• DATA SUPPLIED:
§ §

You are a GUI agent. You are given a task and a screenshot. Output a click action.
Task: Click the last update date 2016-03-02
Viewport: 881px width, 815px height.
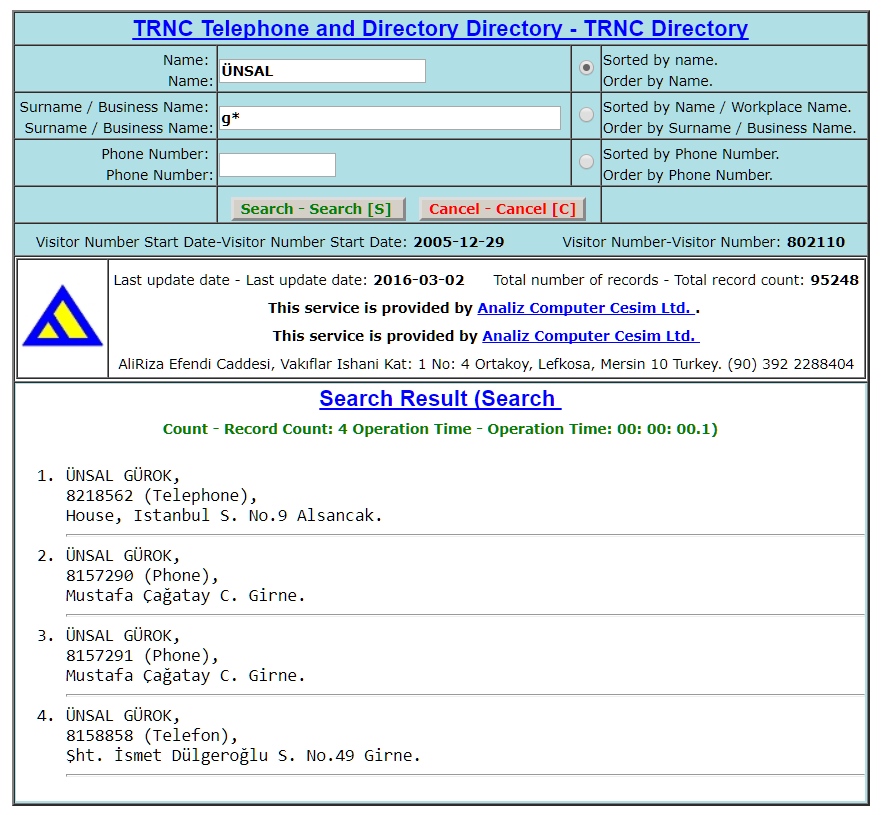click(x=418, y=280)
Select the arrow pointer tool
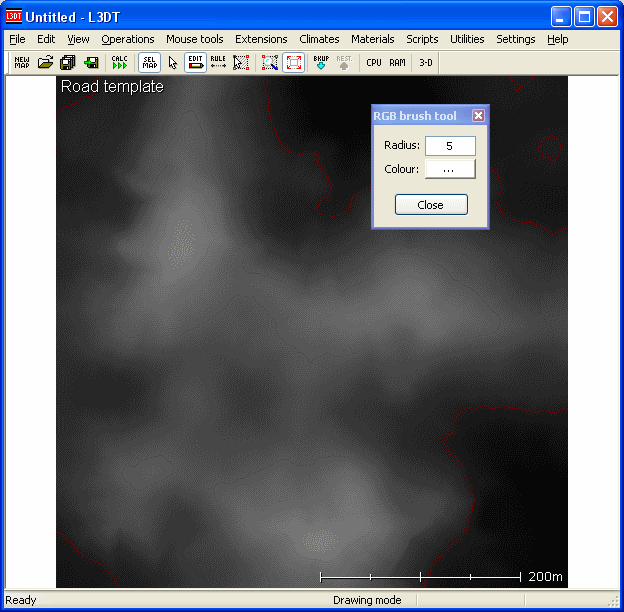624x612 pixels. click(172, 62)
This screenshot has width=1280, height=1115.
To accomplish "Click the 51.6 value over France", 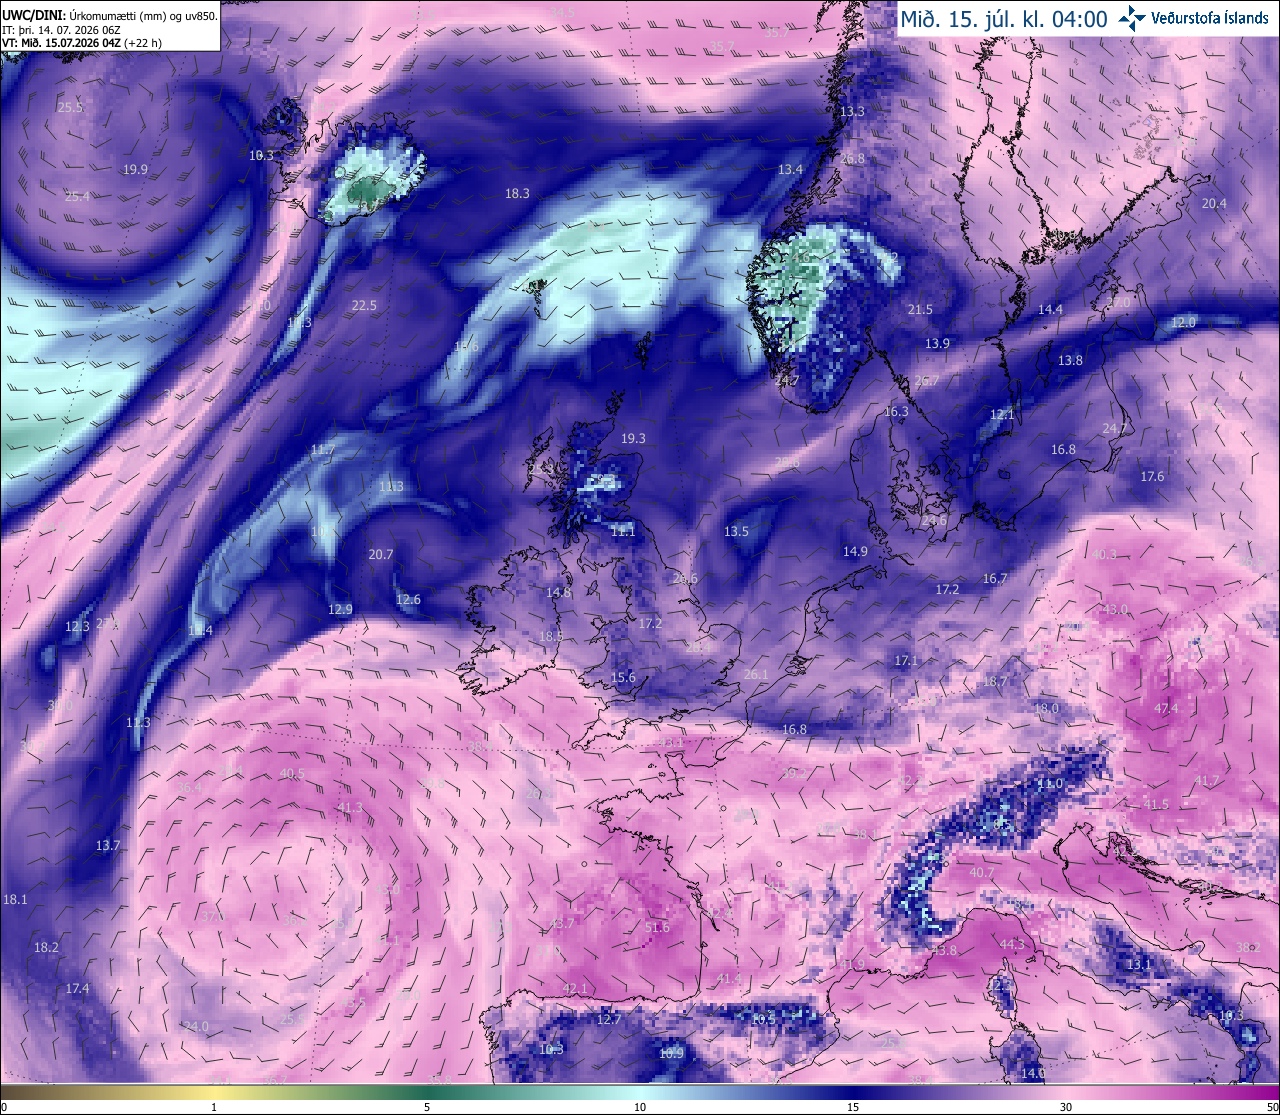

§ §

• WORK TO COMPLETE:
In the records above, how many lines hold the string "screenshot"? Reply with only the number.

• RESPONSE:
2